# [Exercise]
Rewrite the lines beginning at the one that contains "Where should I" and ending after the one that contains "pyautogui.click(x=495, y=12)", with "language selector" replaced by "language menu" and everything else unchanged. Omit the pictures.

# [Dataset excerpts]

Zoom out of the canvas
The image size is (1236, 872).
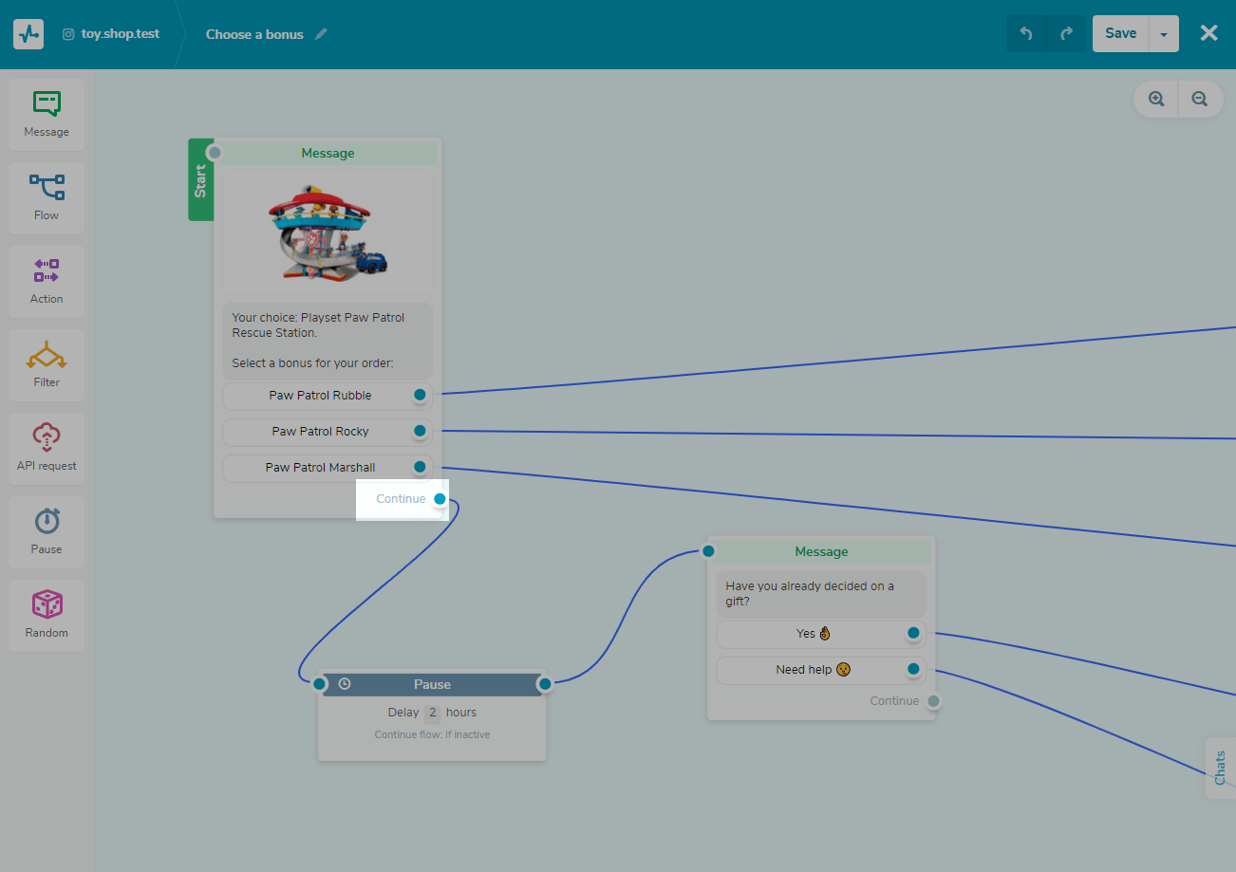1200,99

* * *

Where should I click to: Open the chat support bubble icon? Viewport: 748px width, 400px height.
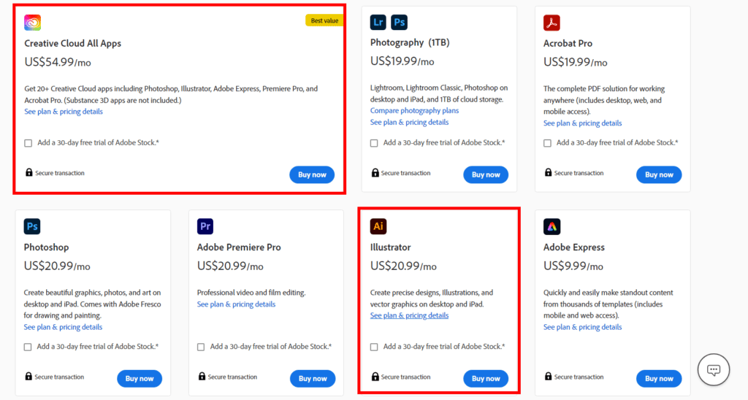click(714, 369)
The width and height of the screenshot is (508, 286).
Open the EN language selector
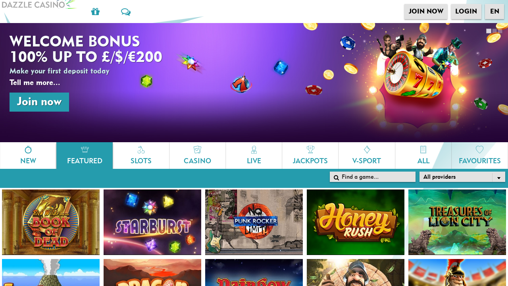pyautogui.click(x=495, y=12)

--

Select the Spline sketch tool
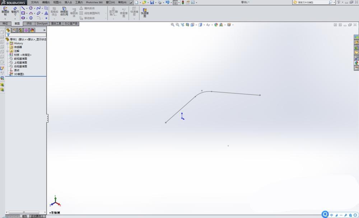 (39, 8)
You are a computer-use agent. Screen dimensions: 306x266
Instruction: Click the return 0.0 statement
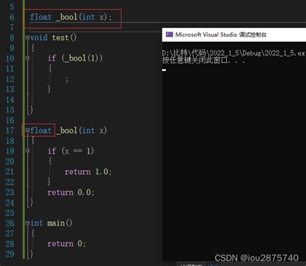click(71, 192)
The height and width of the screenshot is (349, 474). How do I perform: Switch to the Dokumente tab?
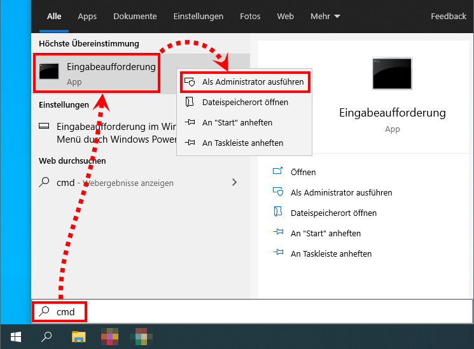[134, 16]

# [Expected answer]
Where should I click to: Open the chat support bubble icon? Viewport: 748px width, 400px height.
click(714, 369)
The width and height of the screenshot is (508, 286).
Open the EN language menu
pyautogui.click(x=495, y=12)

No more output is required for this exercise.